>> START TEXT EXTRACT

# Greetings from Mt. Ararat Lodge 44 in Bel Air MD.



## MDent (Nov 16, 2014)

Hello Brethren,

I was made a Mason in February of this year and raised to the sublime degree of Master Mason in August. it has been with great pleasure that I have enjoyed being brought to light in Masonry and established a great relationship with with the Brethren of my lodge. I look forward to spending some time hear and getting to know everyone.

Bro. Mike Dent
mt. Ararat Lodge 44
Bel Air MD.


----------



## Bro. Stewart P.M. (Nov 17, 2014)

Welcome, Brother Mike!


----------



## KSigMason (Nov 17, 2014)

Greetings and welcome aboard.

>> END TEXT EXTRACT

-- EXERCISES --
(a) Decide whether each statement below agrees with the lodge greeting thread. Answer yes or no for each, and quote the deciding words of the thread. (i) The writer was raised to the degree of Master Mason in August. (ii) The writer was made a Mason in August. (iii) The reply from KSigMason was posted on Nov 16, 2014.
(b) Extend the lodge greeting thread from the point where it stops.

>> START SOURCE MATERIAL

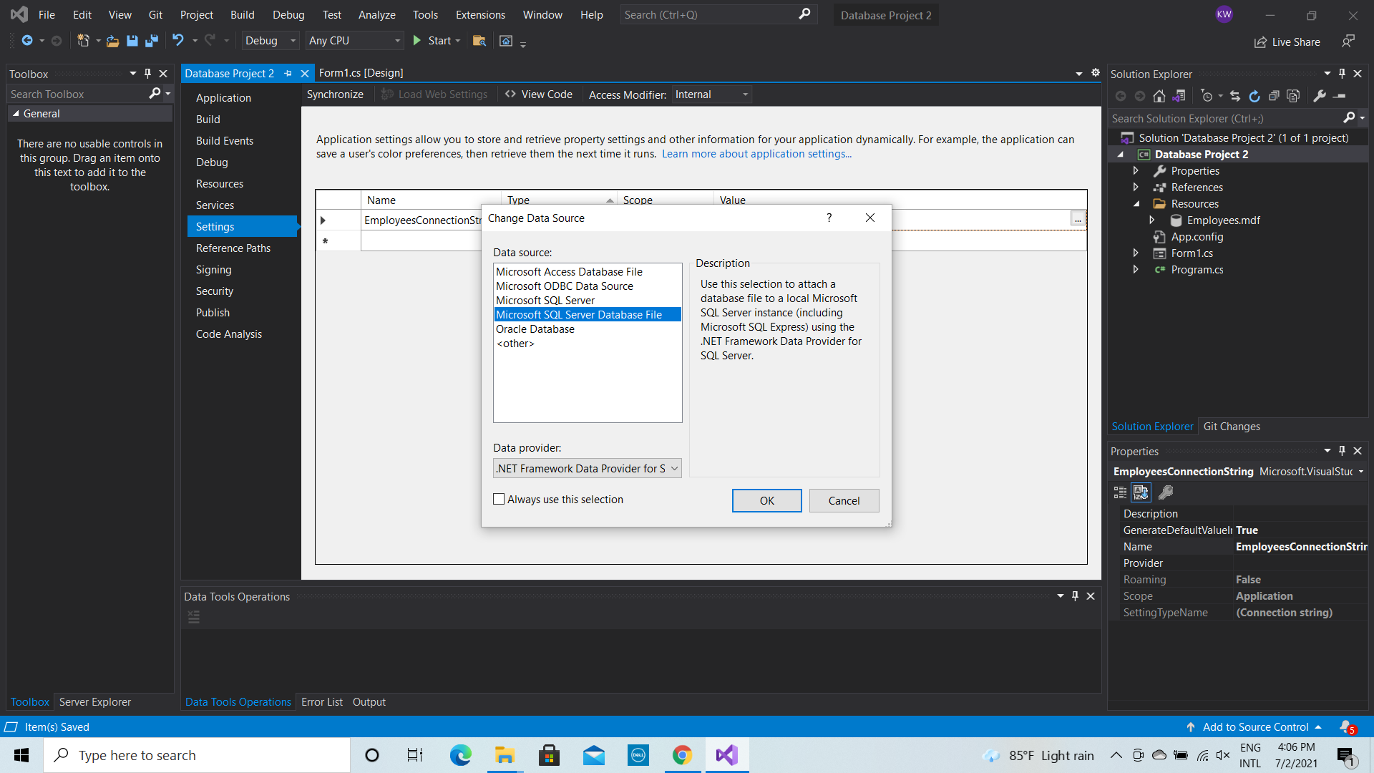
Task: Open Learn more about application settings link
Action: coord(756,154)
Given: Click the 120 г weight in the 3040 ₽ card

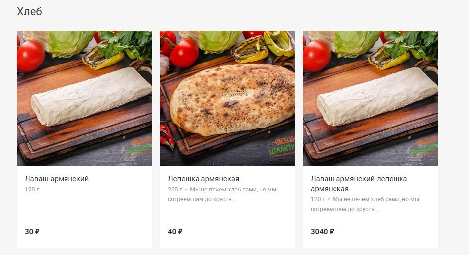Looking at the screenshot, I should (318, 199).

>> END SOURCE MATERIAL

-- RESULTS OF THE TASKS --
(a)
(i) Yes: "raised to the sublime degree of Master Mason in August"
(ii) No: "I was made a Mason in February of this year"
(iii) No: "KSigMason (Nov 17, 2014)"

(b)
----------



## MaineMason (Nov 17, 2014)

Greetings and welcome and congratulations on your raising, Bro. Dent! With fraternal greetings, 
MaineMason/Bro. Harris
Casco Loge # 36, Jr. Deacon
Cumberland/Mt. Vernon Chapter RAM #1
Massachusetts Consistory, 32nd Degree, Valley of Boston


----------



## MDent (Nov 17, 2014)

Thanks Brothers,

I am looking forward to getting to know everyone and joining in some of the discussions.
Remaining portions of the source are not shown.